I looked back at that damn ticket and said, “Um . . . I doubt it.”

“Were you together?”

“Sort of.”

“Damn I’m confused, and I’m not even part of it.”

“Tell me about it.”

“If I’m reading between the Cade lines, I’d say you still want to be with her.”

“I don’t know, man. I do, and I don’t. She’s amazing, but she’s got a whole baggage claim to herself, man. If I’m honest, she stands to screw me up way more than Bliss ever did.”

“This is why I don’t date girls.”

“Not a solution I’m willing to take, man.”

He said, “It sounds like you’ve already made up your mind. You know this girl isn’t good for you.”

I did know that, but it didn’t stop me from thinking about her constantly. I had to keep reminding myself of how it felt waking up alone that morning just to stop myself from calling her.

“You’re right. I just want life to be simple again, you know?”

That’s what I’d seen in Bliss. I knew it now. A life with her would have been simple and nice and safe. Complication free.

“Good luck with that, Winston. Life isn’t ever simple. Not until you’re dead.”

The phone call went on for a while after that, but my mind stayed stuck on those words. We talked about what other friends were doing and the possibility of getting the gang together for New Year’s.

But I thought about how I’d spent twenty-two years chasing after a life that I’d convinced myself I’d wanted. A simple, predictable, perfect life. But it still had yet to become any of those things. I’d been accumulating talents and accomplishments, marking them off this unwritten checklist that had been in the back of my mind since I was a kid. But what did it all add up to?

The truth was . . . none of that kept people from leaving. Nothing could, if the person was determined to go. The only question was how long you were willing to chase them.

Rusty had to get to work, so we wrapped up the call with promises to talk again soon.

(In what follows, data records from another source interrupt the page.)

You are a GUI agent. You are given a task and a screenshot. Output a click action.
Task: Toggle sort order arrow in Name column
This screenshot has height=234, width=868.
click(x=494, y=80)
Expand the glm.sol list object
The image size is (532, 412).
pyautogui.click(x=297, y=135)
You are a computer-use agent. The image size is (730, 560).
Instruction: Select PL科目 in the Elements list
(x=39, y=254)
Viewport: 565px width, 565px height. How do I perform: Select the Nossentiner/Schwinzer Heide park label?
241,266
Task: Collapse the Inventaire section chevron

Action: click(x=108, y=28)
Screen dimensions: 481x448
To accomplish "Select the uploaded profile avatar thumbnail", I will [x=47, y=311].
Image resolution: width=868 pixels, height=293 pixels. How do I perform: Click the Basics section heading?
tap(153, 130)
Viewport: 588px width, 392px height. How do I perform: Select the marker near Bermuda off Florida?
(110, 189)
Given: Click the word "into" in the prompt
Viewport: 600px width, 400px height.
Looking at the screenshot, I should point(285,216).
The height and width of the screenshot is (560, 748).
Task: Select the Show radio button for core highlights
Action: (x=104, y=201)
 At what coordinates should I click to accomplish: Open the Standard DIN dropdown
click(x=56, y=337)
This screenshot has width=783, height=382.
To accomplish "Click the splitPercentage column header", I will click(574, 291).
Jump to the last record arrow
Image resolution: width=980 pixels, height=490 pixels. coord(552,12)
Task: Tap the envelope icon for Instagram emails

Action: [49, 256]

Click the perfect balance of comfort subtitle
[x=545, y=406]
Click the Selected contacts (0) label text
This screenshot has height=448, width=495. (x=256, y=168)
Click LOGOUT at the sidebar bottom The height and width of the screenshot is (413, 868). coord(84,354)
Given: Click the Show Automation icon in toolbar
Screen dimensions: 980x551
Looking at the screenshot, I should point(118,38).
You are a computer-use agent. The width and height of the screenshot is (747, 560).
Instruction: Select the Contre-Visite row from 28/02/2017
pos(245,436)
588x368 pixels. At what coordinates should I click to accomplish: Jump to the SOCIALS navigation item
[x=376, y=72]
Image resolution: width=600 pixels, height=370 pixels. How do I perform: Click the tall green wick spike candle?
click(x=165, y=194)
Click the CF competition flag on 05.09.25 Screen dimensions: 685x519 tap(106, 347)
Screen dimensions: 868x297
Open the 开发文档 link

I had hoped talking with him would give me perspective, but I still didn’t know what I wanted, and my thoughts were more knotted up than ever.





32

Max

I refused to be nervous about spending time with Cade. Not when I had so many other things to worry about, but thoughts of him kept creeping into my head.

He’d ruined me.

Before I’d been like ice—cold and cutting and solid. But for weeks, he’d been thawing me out, and I hated it.

There was no control like this, no protection. And I had fewer than twenty-four hours until the end of the world. Also known as family Christmas.

Home was the lion’s den. My scars were always more sensitive there because that’s where I’d gotten the wounds. Now more than ever I needed my armor.